Une autre guérilla, le M19 (« Mouvement du 19 avril »), est créée en 1970 pour protester contre la fraude électorale qui prive cette année-là le général Rojas Pinilla de sa victoire à l'élection présidentielle. Elle aura son heure de gloire le 27 février 1980 avec l'occupation de l'ambassade dominicaine et la prise d'une quarantaine d'otages, dont 14 ambassadeurs, pendant deux mois.

Une éclaircie bienvenue

L'élection d'Alvaro Uribe (49 ans), candidat de la droite, en 2002, marque un tournant. Par sa détermination, le nouveau président réduit aux abois les FARC, qui ne sévissent plus guère que sur 15% du territoire national. Il rend le sourire à ses concitoyens et, conséquence du retour à la sécurité, le pays jouit d'un taux de croissance économique appréciable. Plus de la moitié des Colombiens se rangent désormais dans les classes moyennes et le revenu annuel par habitant, de l'ordre de 8.000 dollars par an (2007), rattrappe celui du Brésil ou de l'Amérique latine dans son ensemble. La libération d'Ingrid Betancourt en 2008 consacre son triomphe.

Tandis que les narcotrafiquants de Medellin et leur chef Pablo Escobar (1949-1993) entrent dans la légende noire, les FARC ne cessent plus de reculer. Leur chef « Timochenko » se résout à signer un traité de paix avec le nouveau président colombien Juan Manuel Santos, le 26 septembre 2016. Bien que rejeté par la population consultée par référendum, ce traité met fin à cinq ans de guerre civile, avec au bilan 260 000 morts et sept millions de personnes déplacées.
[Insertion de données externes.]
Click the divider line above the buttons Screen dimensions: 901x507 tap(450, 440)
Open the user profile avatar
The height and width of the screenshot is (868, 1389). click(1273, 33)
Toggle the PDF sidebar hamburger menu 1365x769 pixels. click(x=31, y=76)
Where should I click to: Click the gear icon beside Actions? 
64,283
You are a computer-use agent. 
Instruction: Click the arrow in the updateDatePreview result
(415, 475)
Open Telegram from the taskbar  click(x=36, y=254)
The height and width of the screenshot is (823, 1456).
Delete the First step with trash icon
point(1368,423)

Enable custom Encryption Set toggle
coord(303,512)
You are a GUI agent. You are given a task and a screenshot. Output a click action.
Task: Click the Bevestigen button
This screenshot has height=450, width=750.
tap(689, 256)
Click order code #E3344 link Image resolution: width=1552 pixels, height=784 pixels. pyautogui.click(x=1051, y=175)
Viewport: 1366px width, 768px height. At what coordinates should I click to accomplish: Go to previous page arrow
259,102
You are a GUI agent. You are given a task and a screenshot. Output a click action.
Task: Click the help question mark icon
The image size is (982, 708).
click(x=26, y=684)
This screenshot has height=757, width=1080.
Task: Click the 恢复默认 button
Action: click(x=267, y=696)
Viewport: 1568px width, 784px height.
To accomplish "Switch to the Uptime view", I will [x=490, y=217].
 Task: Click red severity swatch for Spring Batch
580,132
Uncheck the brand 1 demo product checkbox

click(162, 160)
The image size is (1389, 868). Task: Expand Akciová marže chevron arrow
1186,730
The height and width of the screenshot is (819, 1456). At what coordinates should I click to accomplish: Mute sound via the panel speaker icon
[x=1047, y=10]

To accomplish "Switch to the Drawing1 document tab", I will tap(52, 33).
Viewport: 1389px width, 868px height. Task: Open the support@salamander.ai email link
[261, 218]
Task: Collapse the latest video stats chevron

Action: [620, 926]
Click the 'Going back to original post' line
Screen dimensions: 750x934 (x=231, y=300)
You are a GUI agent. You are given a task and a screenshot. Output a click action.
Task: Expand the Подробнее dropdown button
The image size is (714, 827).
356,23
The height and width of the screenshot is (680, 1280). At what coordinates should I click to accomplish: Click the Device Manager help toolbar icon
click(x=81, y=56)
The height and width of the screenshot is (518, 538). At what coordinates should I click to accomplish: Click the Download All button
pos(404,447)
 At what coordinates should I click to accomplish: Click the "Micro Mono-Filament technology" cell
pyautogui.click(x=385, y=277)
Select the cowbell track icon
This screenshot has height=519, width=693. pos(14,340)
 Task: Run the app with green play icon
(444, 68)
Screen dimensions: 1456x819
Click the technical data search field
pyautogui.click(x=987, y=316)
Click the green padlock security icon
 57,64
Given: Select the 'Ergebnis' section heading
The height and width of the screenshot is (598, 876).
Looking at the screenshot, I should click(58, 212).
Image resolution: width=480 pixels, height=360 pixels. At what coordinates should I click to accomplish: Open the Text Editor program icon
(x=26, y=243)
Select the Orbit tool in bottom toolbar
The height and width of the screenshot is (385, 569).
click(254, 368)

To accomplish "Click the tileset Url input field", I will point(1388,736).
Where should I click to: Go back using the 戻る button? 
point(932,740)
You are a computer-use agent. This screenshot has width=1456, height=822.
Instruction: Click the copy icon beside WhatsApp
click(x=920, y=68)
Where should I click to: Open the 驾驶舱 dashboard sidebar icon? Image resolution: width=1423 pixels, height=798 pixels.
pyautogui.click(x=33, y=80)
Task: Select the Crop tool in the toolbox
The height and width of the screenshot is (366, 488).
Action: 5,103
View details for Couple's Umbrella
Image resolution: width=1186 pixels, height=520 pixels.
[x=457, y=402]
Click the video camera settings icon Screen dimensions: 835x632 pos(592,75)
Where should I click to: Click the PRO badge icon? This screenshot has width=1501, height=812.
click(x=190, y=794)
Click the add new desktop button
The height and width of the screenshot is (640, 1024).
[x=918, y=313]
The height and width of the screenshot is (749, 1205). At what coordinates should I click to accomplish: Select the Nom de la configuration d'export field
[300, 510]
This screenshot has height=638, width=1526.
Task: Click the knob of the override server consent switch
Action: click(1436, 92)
Tandis que le président colombien reçoit le Prix Nobel de la Paix, on peut souhaiter que la Colombie échappe enfin au cycle infernal de la violence pour devenir un pays émergent.

Bibliographie

Il existe peu de livres complets sur la Colombie en langue française. Citons Histoire de la Colombie de la conquête à nos jours, par Jean-Pierre Minaudier (L'Harmattan, 1992), auquel cet article s'est beaucoup référé.